Why not get a taxi, I ask. It’s becoming difficult, he says. Both my companions are Sunni, and both speak of discrimination against Sunnis in the country at large, but the shop manager says that taxi drivers are beginning only to pick up passengers from their own religious affiliation; the city itself, he says, is beginning to fragment along doctrinal lines. The businessman is not sure he agrees.
I walk back the 100 yards to the hotel with the shop manager and bid him goodnight. The hotel rooms are all unlocked and empty, so I walk around the place and spy on the streets down below. In the middle of a city of hundreds of thousands of people, there’s not a sound. Occasionally a few white army pickup trucks zoom up, and the soldiers jump out and investigate a building.
I sit a while with the hotel manager in the bar area. We look out, and see what at first looks like a man carrying a gun ambling down the street. Then we realise it’s an old woman carrying a bag. “She must be mad,” he says.
We retire to bed. During the night there’s the odd crackle of gunfire, and a small explosion, but nothing else.
In the morning I go out walking again and pay another visit to the electronics showroom. I hand over some money for internet access, but it doesn’t work. “Oh, that happens a lot,” the man says. “They shut it down, usually for only a couple of hours at a stretch. And especially on Thursday – the day before prayers.”
I walk a bit further, and meet the shop manager again; we’re walking in the same direction, towards the clock tower, where all that remains of the April demonstration is a single graffito in Arabic.
“There were 70,000 people here,” he says, “and the police were doing this”: he mimics the act of shooting from a machine gun. I bid him goodbye, afraid that he might draw attention; a few hundred yards away, two soldiers with Kalashnikovs are guarding a government building.

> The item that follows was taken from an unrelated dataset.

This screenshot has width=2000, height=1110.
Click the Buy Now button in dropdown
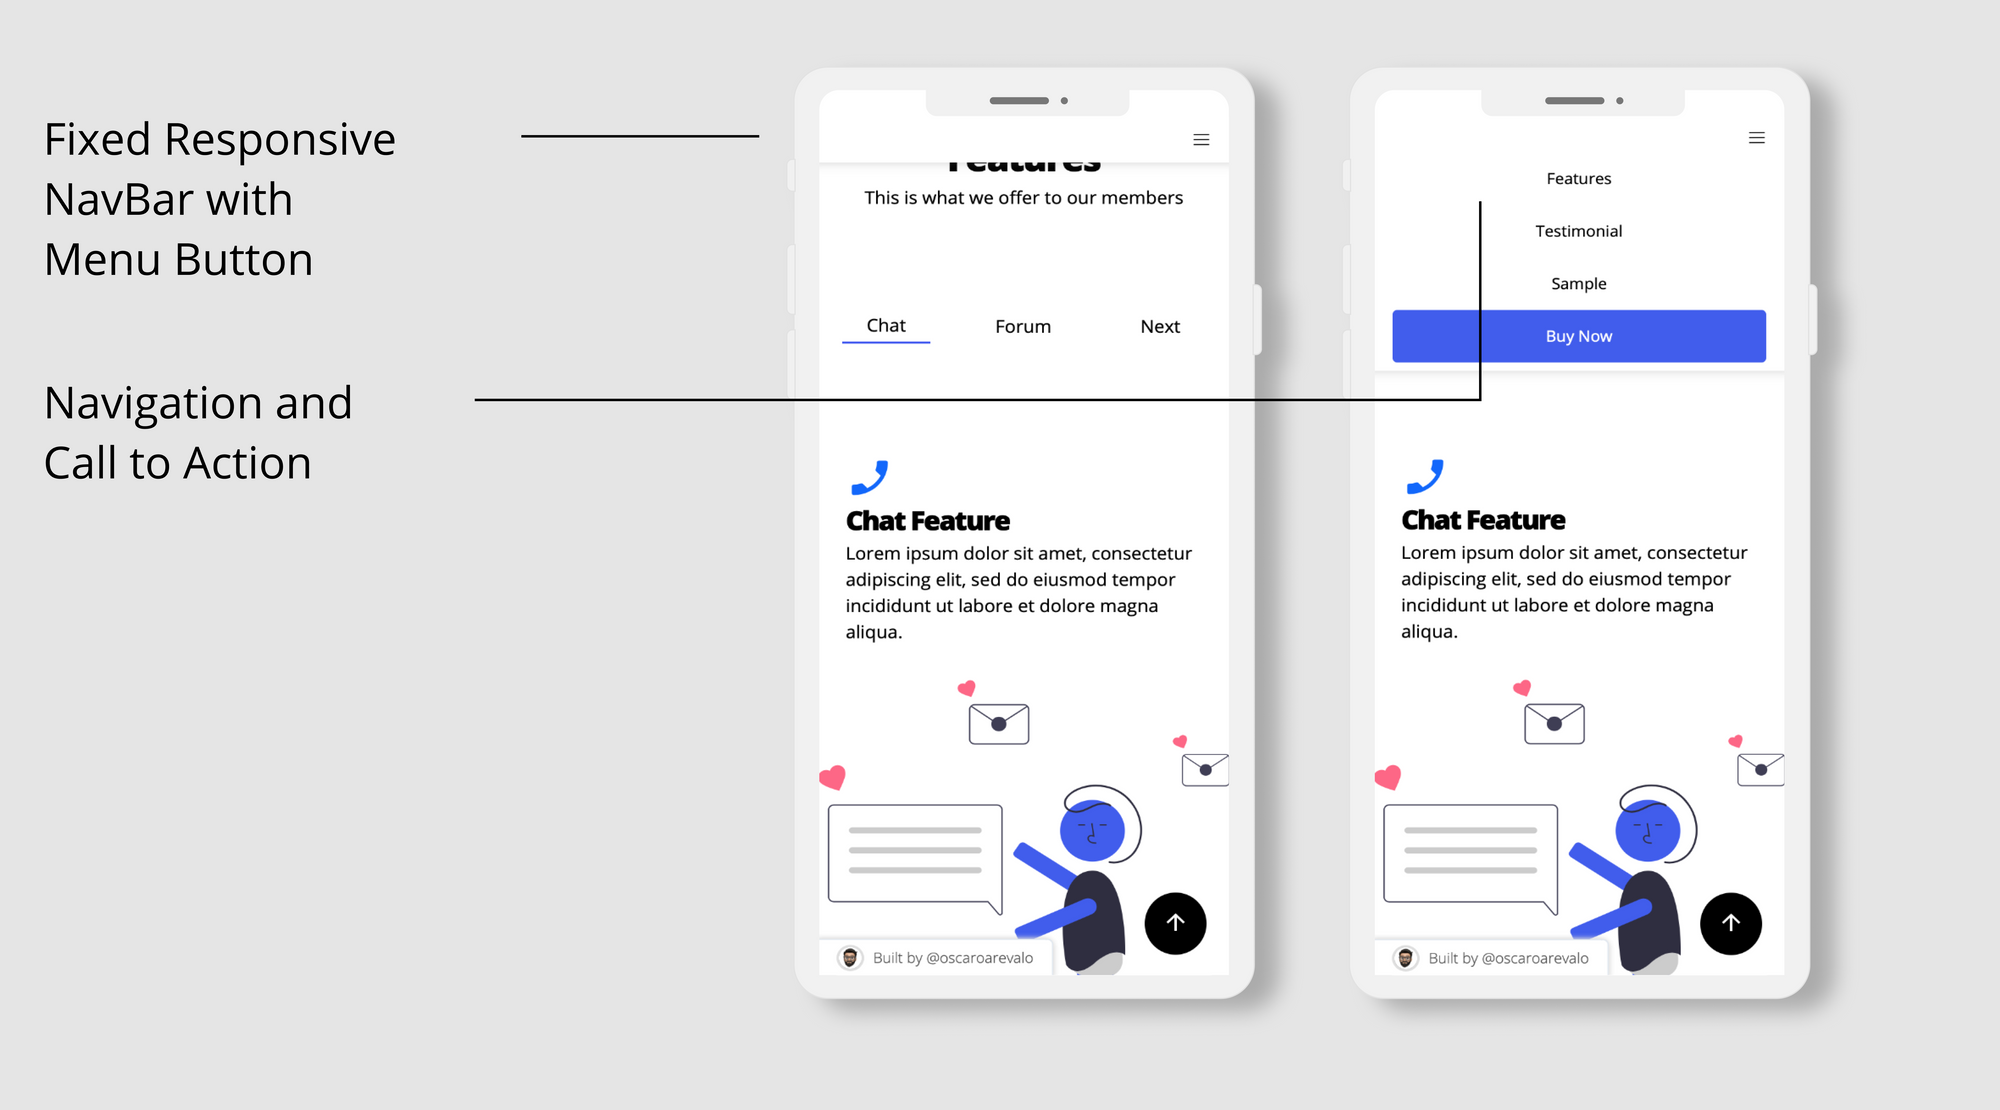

After another cursory attempt to walk up and down the few roads open to me, pretending to be a shopper, I give up. As a foreigner, I stick out like a sore thumb; not wanting to be arrested and have my notes taken, I return to my hotel room and pace up and down until it’s time to leave. In a way, it’s what the residents of Homs have been doing for the last seven months, only in much more gruelling conditions.
I want to get out of this hothouse, as quickly and as efficiently as possible. The businessman is going to Damascus, and offers to take me with him. As we go, we pass through the central square, the scene of many attacks. Hardly anyone is around, not even many soldiers; both sides are preparing for what might happen tomorrow, after prayers.
Turrets made out of sandbags are built up on one side of the road, where soldiers have dug themselves in. As we drive, the businessman confides that he, too, plans to emigrate – only for a few years, until things have got better.
Most people here, however, can’t afford to leave, even if they wanted to. Before we got into the car I went back into the pâtisserie shop one last time to buy some cake. The manager had a glint in his eye, and he said goodbye with a welcome. “Welcome to Syria,” he said, smiling his enigmatic smile. “Welcome to Homs.”